Des Moines Vision Plan II
Des Moines, IA
2007

Following the completion of the Des Moines Vision Plan I, Agrest and Gandelsonas were hired to design Vision Plan II. This latest masterplan expands on the previous project, to encompass all of the downtown Des Moines neighborhoods.
The Vision Plan represents a new strategy for the theory and planning of the American city at the turn of the millennium. The Vision Plan does not establish an ‘image’ for the city seen as a still-life, rather it is a continuous process involving a partnership between the city and the business community where specific projects are developed and implemented. The traditional linear sequence of the stages of planning being followed by the implementation and financing of specific projects is abandoned for a non-linear strategy where implementation and financing are considered from the beginning, and where projects are being designed and developed along with the planning process.
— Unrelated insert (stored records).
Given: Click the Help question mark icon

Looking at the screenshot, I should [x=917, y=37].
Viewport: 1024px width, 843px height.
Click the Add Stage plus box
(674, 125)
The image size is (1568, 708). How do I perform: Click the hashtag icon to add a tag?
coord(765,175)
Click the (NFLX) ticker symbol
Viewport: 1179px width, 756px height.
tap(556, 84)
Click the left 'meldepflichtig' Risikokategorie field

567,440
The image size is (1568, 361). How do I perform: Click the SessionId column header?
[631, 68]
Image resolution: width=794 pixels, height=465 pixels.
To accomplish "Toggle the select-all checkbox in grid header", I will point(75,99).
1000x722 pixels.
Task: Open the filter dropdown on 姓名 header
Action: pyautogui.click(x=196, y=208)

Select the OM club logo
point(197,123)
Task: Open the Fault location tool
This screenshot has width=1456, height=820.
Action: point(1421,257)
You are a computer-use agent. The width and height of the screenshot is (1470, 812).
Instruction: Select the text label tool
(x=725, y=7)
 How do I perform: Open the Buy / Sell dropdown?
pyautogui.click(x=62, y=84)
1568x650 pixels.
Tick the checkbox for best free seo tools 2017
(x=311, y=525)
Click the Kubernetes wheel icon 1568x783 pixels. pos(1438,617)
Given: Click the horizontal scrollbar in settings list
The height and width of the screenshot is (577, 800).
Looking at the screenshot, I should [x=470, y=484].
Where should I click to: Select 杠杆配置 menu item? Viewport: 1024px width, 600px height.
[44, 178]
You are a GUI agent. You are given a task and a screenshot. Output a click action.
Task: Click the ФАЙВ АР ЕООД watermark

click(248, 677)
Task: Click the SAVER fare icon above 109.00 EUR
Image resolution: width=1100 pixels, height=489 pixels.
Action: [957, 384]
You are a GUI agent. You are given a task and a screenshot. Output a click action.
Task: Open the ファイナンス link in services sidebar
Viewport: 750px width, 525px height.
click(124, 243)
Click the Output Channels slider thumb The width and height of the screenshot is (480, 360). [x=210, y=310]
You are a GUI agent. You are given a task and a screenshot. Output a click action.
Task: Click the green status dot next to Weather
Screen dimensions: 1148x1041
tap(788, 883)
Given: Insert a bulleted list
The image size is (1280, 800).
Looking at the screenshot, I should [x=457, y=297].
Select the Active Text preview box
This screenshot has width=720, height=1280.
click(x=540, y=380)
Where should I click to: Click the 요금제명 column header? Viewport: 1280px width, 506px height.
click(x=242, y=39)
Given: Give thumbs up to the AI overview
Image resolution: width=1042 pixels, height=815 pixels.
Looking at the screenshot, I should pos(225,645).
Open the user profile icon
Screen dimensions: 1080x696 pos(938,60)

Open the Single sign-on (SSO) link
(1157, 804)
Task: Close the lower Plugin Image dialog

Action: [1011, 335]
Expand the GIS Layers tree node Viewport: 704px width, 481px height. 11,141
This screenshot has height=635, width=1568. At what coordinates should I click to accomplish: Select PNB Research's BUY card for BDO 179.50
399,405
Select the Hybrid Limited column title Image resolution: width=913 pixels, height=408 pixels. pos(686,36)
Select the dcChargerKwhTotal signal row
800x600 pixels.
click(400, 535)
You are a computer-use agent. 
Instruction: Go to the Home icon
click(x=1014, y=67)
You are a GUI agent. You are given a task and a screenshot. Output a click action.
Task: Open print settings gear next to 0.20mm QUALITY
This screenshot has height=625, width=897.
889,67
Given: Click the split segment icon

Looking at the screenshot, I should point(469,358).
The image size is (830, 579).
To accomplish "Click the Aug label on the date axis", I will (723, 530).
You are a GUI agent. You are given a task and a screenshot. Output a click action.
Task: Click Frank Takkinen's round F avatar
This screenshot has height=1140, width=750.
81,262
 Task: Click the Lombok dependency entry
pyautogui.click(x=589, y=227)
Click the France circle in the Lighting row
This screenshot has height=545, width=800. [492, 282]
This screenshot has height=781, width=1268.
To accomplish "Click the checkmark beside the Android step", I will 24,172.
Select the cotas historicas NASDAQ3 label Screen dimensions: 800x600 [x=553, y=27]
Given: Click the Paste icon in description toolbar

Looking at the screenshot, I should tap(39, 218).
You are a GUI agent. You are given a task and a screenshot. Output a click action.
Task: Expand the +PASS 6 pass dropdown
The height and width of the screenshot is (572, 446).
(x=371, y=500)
The Vision Plan is a design process based on an analysis of the specific formal/aesthetic conditions of a given city which is overlapped and articulated to an analysis of the specific economic development opportunities. One of the basic premises of this urban design process is our belief that the specific conditions that characterize the American cultural, economic and political context imply the need for a radical critique of traditional urbanism. Instead of the traditional ‘Master Plan,’ the Vision Plan has developed a range of strategies from restriction to freedom, from determinate to indeterminate, from order to chaos, that focus on moments and not on a rigid plan.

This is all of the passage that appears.